→ DATA FOR THE TASK
* * *
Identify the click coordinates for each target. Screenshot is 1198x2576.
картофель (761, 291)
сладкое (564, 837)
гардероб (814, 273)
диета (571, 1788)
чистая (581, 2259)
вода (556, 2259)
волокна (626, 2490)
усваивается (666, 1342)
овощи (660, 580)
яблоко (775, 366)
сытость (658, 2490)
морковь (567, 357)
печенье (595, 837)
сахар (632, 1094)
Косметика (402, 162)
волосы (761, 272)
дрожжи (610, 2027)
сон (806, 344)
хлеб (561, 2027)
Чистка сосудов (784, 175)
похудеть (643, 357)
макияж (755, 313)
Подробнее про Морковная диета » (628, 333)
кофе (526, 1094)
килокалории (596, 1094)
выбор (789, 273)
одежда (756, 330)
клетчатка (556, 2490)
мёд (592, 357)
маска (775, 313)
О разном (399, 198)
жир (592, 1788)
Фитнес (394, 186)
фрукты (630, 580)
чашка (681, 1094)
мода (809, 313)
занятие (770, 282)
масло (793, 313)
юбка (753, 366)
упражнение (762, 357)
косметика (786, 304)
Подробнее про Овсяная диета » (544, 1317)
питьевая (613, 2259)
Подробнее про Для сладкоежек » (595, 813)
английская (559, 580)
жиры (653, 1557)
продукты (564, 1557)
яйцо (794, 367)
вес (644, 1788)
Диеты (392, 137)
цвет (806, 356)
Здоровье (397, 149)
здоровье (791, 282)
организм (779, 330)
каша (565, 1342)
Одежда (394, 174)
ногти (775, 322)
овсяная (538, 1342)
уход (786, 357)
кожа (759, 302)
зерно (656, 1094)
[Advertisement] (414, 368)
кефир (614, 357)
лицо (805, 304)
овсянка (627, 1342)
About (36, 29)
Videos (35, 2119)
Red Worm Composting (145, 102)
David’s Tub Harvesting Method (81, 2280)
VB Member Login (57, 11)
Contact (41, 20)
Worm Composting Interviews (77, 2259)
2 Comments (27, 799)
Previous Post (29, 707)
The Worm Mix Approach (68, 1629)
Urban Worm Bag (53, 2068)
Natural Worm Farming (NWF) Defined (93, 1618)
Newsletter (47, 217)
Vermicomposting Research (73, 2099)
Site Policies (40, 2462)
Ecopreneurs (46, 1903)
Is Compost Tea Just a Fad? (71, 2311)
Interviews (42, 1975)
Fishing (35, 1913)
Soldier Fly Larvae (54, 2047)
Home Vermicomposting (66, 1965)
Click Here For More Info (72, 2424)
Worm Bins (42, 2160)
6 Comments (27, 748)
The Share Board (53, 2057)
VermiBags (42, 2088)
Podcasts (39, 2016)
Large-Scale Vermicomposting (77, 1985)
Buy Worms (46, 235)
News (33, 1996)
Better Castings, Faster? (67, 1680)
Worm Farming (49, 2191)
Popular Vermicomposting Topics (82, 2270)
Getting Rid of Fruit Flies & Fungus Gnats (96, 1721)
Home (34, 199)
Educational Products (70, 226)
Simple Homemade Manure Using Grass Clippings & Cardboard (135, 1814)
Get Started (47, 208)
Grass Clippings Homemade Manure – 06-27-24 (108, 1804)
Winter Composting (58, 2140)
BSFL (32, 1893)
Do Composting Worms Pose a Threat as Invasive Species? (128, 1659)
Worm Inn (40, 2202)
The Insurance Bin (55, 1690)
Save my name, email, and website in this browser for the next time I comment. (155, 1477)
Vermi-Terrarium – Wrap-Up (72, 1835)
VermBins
* * *
→ ABOUT THIS TASK
For the string "Interviews", show each line of the entries above where it occurs.

→ OUTPUT FOR THIS EXERCISE
Worm Composting Interviews (77, 2259)
Interviews (42, 1975)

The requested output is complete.